I’ve been thinking a lot about reports that the United Kingdom’s broadcast regulator has shut down 400 pirate radio stations over the last two years, many of them situated in London. Well over a third of those Ofcom busts took place in two boroughs: Haringey in North London and Lambeth in South London. Why these specific areas? Radio Survivor reader Jerry Drawhorn asks some good questions in a response to my post:
“I’m wondering if these are ethnic neighborhoods where the broadcasters might be filling a gap in the regulated BBC and community radio programming? Are they predominantly music programmers? Religious? Foreign language? Kids with a knack for electronics? Why the desire for broadcast rather than an internet station?”
I pondered some of these queries in my contribution to our sixth podcast. To get at the situation I tapped into the London Poverty Profile, which has tons of data about that city’s nearly three dozen boroughs. Here’s what the profile says about Haringey:
• “Haringey is the most unequal borough in London, with over half of its wards being either very rich or very poor.”
• “[N]ow one of the more dense London suburbs,” although density tends to predominate on Haringey’s east side.
• The borough is “notable for its ethnic diversity,” with many residents of Caribbean, African, Pakistani, Chinese, Turkish, and Cypriot backgrounds.
Next comes Lambeth:
• “With about 112 persons per hectare, it also is one of the most densely populated boroughs in London, and with population growth exceeding projections; Lambeth could be the most populated Inner London borough by 2020.”
• Lambeth is noted for its ethnic diversity “with a particularly high proportion of and Black-Africans (12%) and Black Caribbeans (9.5%) While the borough has an extremely young profile, Lambeth is notable for its ethnically complex older population too, substantiating the historical narrative that Lambeth was an important focus and destination for post-World War Two immigrants from the Caribbean and from Africa.”
London, by the way, is already the most unequal part of the United Kingdom, according to the index. 16 percent of its residents are the poorest in the UK; 17 percent are the richest. Lambeth and Haringey have among the highest teenage pregnancy rates in the city, indicating the youthfulness of their respective populations. Lambeth’s Brixton district won notoriety in the early 1980s when many of its African-Caribbean residents took to the streets against police repression and high unemployment.
Here we have two dense, unequal, and very young urban areas. It sounds like these people have a lot to talk about. A comment from RK Henderson of the Net Radio Blog notes that radio pirates from these boroughs bear little resemblance to the Radio Caroline broadcasters of The Sixties:
“Today’s pirates are small, terrestrial, urban, and furtive.
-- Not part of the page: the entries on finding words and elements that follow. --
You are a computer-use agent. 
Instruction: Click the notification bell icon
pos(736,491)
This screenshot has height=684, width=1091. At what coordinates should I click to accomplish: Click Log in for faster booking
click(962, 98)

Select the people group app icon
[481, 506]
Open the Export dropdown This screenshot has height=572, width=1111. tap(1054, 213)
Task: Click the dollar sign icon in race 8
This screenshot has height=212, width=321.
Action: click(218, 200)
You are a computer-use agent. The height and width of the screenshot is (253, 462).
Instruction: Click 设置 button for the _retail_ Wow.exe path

They broadcast mostly to the immediate neighbourhood from high buildings, generally from a hidden, shoebox-sized transmitter that is keyed remotely and feeds a camouflaged antenna on the roof. (Alternatively, some operate from vans.) These are low-power, intermittent operations that target a small listenership; basically what Americans call LPFM, except unlicensed.”
Indeed, there are apparently so many of them that they may be driving some listeners away from the FM band, noted radio futurologist James Cridland in a response:
“I have a suspicion that the pirate radio stations here are partially why radio listeners – in London at least – are now mostly using digital at home – DAB, internet, DTV – which is where we listen to radio most in the UK. I find my FM listening being badly interrupted by pirate radio on the way to the supermarket in the car. (I live in Enfield, just north of Haringay).”
Ofcom, the UK’s broadcast regulator, has an advisory page against pirate radio that urges its adherents to embrace community radio instead. But are any of London’s ten community radio stations specific to these two boroughs? I’m not sure. Here’s the list from this map:
Desi R– Southall
Hayes FM – Hayes
Bang – Stonebridge & Harlesden
NuSound R – Newham
Resonance FM – C London
Voice of Africa – Newham
Westside CR – Southall
Rinse FM – Inner London
Reprezent – S London
Insanity – Egham
Betar Bangla – Tower Hamlets
In any event, perhaps the most interesting comment we got from our initial post was a reaction to an Ofcom official telling The London Evening Standard that London’s pirate radio problem is unique. “From the enquiries we’ve carried out, this problem doesn’t exist in New York or Rome or Paris,” Clive Corrie told the Standard, “it’s a London phenomenon.”
“I don’t know what inquiries Mr. Corrie carried out, but he was not very well informed by his sources,” responded Brooklyn Pirate Watch:
“Interference caused by pirate radio is a HUGE problem in certain parts of New York City — but not in ritzy Manhattan or northern Brooklyn, so it doesn’t get much attention. There are up to 36 pirates at any given time choking the FM dial and crowding out legitimate broadcasters in central and southern Brooklyn, particularly in areas around Flatbush, the pirate nexus of Brooklyn. There are also many pirates in the Bronx and, to a lesser degree, Queens.”
There is a book titled London’s Pirate Radio Pioneers that appears to go as far as 1989. But that, of course, was a quarter of a century ago. I think it is time for an update.